COS 21-9 - Microbial acclimation: Community-level functional responses to seasonality and 17 years of soil warming

Tuesday, August 7, 2007: 10:50 AM
J2, San Jose McEnery Convention Center
Christian A. Davies, Odum School of Ecology, The University of Georgia-Athens, Athens, GA, Mark A. Bradford, School of Forestry & Environmental Studies, Yale University, New Haven, CT, Jacqueline Mohan, Odum School of Ecology, University of Georgia, Athens, GA and Jerry M. Melillo, The Ecosystems Center, Marine Biological Laboratory, Woods Hole, MA

There is active debate about whether respiratory processes of soil microorganisms will acclimate to elevated temperatures.
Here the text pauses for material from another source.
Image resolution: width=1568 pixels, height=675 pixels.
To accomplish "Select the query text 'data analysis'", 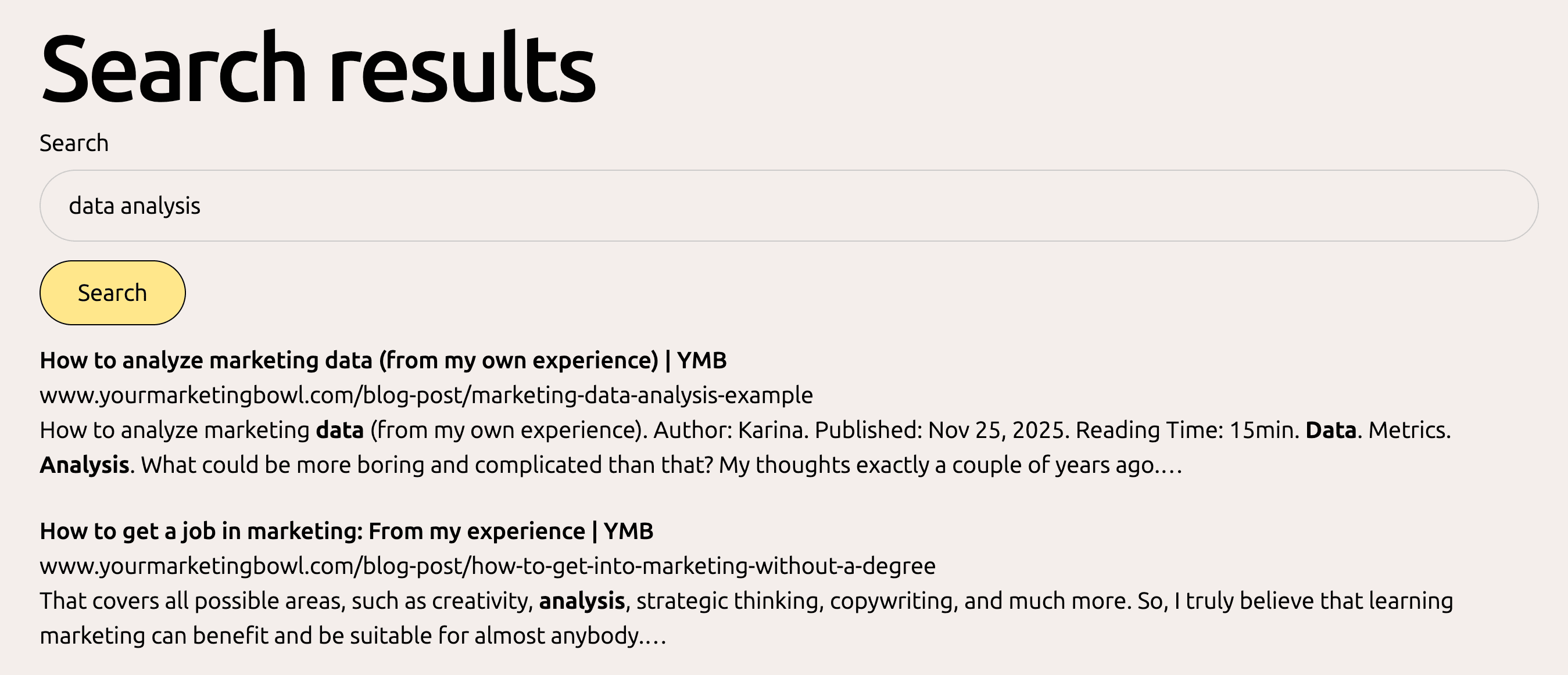I will tap(135, 206).
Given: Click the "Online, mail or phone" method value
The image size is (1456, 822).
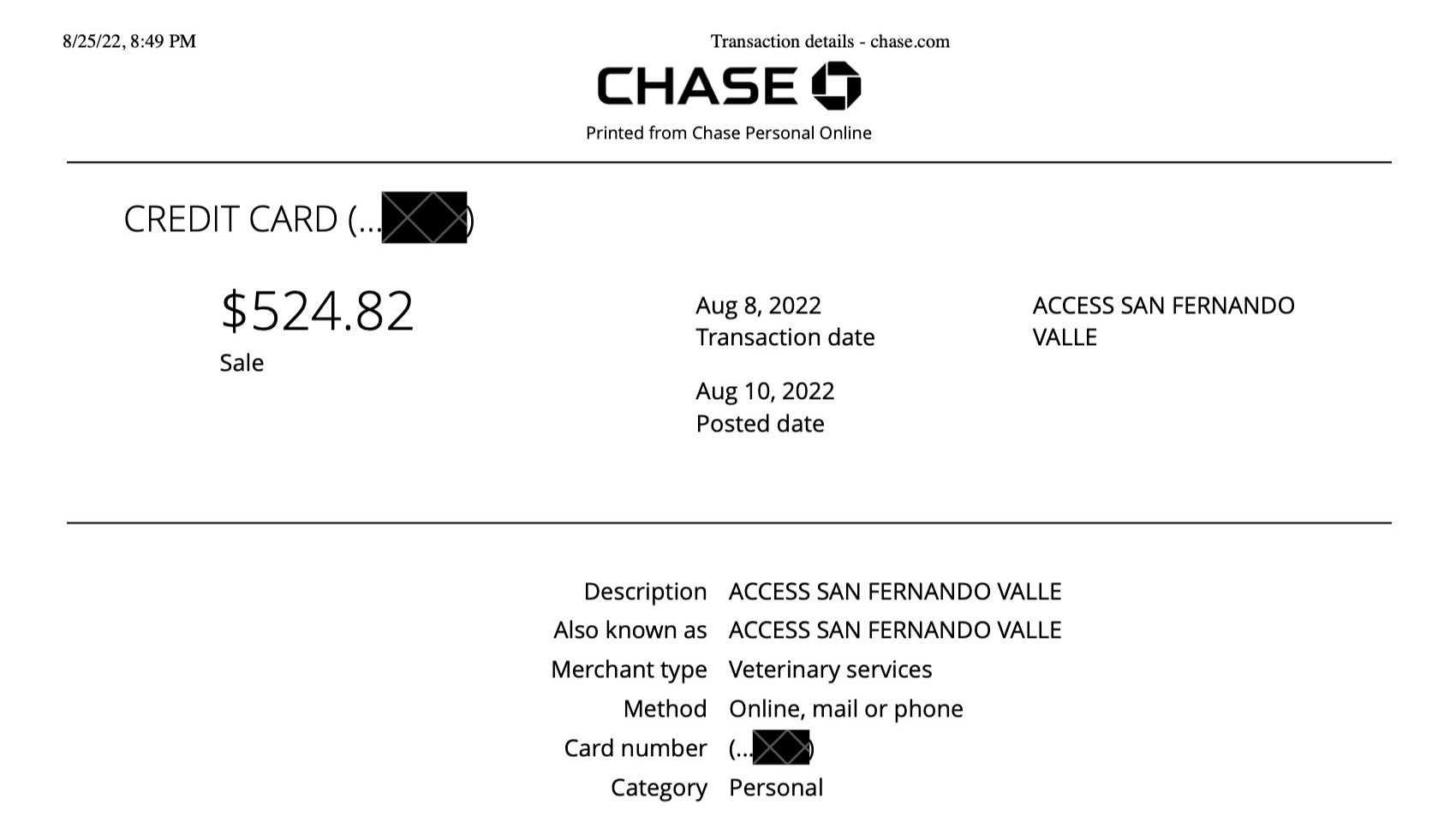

If they do so this may provide a negative feedback to losses of soil carbon expected under a warmer climate. Temperature acclimation may arise physiologically but at the level of the soil microbial community it may also manifest via evolutionary adaptation and/or species turnover. We tested whether acclimation to elevated temperature occurred in response to long-term soil warming and seasonal variation in field temperatures. Soils were sampled from the Harvard Forest, long-term, soil warming experiment in April, July, August and November 2006. 13C-labeled substrates were added to soils in the laboratory and then incubated across 24 h at three different temperatures (10, 15 and 20°C). Mineralization rates of these substrates were determined through CO2 concentration determinations and isotope mixing models. Responses of organic substrate mineralization rates were dependent on the substrate considered, the time of sampling, the warming treatment and the incubation treatment. Exploration of three-way interactions between warming treatment × substrate × incubation temperature and sampling date × substrate × incubation temperature indicated both warming treatment- and seasonally-induced acclimation, respectively. Temperature optima for mineralization rates were higher in the warmed treatment and in warmer sampling months (when compared to the non-warmed controls and the cooler sampling months, respectively). These data suggest that long-term soil warming results in functionally different soil microbial communities, with distinct temperature optima and substrate utilization rates, and also that these communities functionally vary across the growing season.